Исследования, назначаемые пациентам с гастропарезом, обычно включают эндоскопию, во время которой осматривают желудок изнутри, и радиоизотопную оценку скорости опорожнения желудка, с помощью которой определяется, насколько быстро пища покидает желудок. Радиоизотоптный тест скорости опорожнения желудка основан на том, что пациент принимает пищу, к которой добавлены радиоактивные вещества, таким образом скорость опорожнения желудка может быть измерена устройством типа счетчика Гейгера (гамма-камеры). Другим, менее часто используемым исследованием, является электрогастрография , при которой измеряет очень небольшие электрические токи в мышцах желудка и определяют, имеются ли у пациента трёхминутые сокращения в нижней части желудка. Сокращения мышц желудка также можно измерить трубкой с датчиками давления, вводимой пациенту в желудок через нос (антродуоденальная манометрия ). Функциональная диспепсия. Многие пациенты испытывают боль или дискомфорт, который ощущается в центре живота выше пупка. Примеры дискомфорта, которые не являются болезненными: переполнение желудка, раннее насыщение (чувство полноты желудка сразу после начала приёма пищи), вздутие живота , тошнота . Не существует какого-либо одного расстройства моторики, которое объясняло бы все эти симптомы, но около трети пациентов с этими симптомы страдают гастропарезом (как правило, не настолько сильным, чтобы вызывать частые рвоты), и около трети — нарушениями при расслаблении верхней части желудка после проглатывания пищи (расстройства аккомодации желудка в ответ на приём пищи). Около половины пациентов с такими симптомами имеют слишком высокую чувствительность и ощущают дискомфорт в желудке и его переполненность, даже когда в желудок поступило только небольшое количество пищи.

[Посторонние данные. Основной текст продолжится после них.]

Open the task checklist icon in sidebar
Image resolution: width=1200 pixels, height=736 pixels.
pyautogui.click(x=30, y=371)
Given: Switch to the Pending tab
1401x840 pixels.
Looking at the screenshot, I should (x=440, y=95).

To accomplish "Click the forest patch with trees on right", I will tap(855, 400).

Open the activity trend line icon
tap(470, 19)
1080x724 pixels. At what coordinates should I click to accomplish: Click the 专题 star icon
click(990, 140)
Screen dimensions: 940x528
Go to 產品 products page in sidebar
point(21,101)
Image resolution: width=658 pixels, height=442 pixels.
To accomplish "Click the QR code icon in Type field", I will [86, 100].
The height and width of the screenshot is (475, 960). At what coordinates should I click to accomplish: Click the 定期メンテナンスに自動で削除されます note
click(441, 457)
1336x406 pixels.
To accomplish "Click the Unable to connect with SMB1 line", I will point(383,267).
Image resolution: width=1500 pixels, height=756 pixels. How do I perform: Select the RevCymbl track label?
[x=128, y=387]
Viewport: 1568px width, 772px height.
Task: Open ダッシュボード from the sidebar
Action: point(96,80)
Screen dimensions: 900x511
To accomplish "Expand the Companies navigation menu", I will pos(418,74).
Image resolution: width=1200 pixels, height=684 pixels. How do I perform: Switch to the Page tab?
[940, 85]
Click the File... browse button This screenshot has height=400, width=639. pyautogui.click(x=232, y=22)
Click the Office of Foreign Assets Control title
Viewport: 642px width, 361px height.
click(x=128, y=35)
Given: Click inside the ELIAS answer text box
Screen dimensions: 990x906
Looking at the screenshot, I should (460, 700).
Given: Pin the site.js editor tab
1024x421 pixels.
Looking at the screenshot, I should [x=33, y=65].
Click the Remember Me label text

Исследования опорожнения желудка (см. выше) могут показать, имеются ли проблемы с опорожнением желудка. Другие нарушения моторики являются более сложными для обнаружения, но ученые разработали прибор, называемый баростатом , который включает в свой состав регулируемую с помощью компьютера помпу, и который помогает определить насколько адекватно происходят расслабления верхней части желудка во время еды и какой объем пищи в желудке вызывает его боль или дискомфорт.
Заключение
Желудочно-кишечный тракт состоит из четырех отделов, разделенных мышцами-сфинктерами. Эти четыре отдела выполняют разные функции и для выполнения этих функций в них существует различные типы сокращений мышц. Одним из таких отделов является пищевод, транспортирующий пищу в желудок, где она смешивается с пищеварительными ферментами и превращается в более или менее жидкий вид. Аномальные моторика или чувствительность в любой части желудочно-кишечного тракта может вызвать характерные симптомы, такие как застревание пищи, боль, изжога, тошнота и рвота. Для определения, насколько адекватна моторика каждого отдела желудочно-кишечного тракта выполняются определённые исследования, по результатам которых врачи-терапевты, гастроэнтерологи или хирурги принимают решения в отношении лучшего варианта лечения.

________________________________________________________________________________

Мнения авторов могут не совпадать с позицией Международного фонда функциональных заболеваний желудочно-кишечного такта (IFFGD). IFFGD не гарантирует и не поддерживает ни одного продукта в этой публикации, а также любые претензии автора и не несет никакой ответственности по таким вопросам.

Эта статья не предназначена для замены консультации врача. Мы рекомендуем посетить врача, если проблема со здоровьем требует мнения эксперта.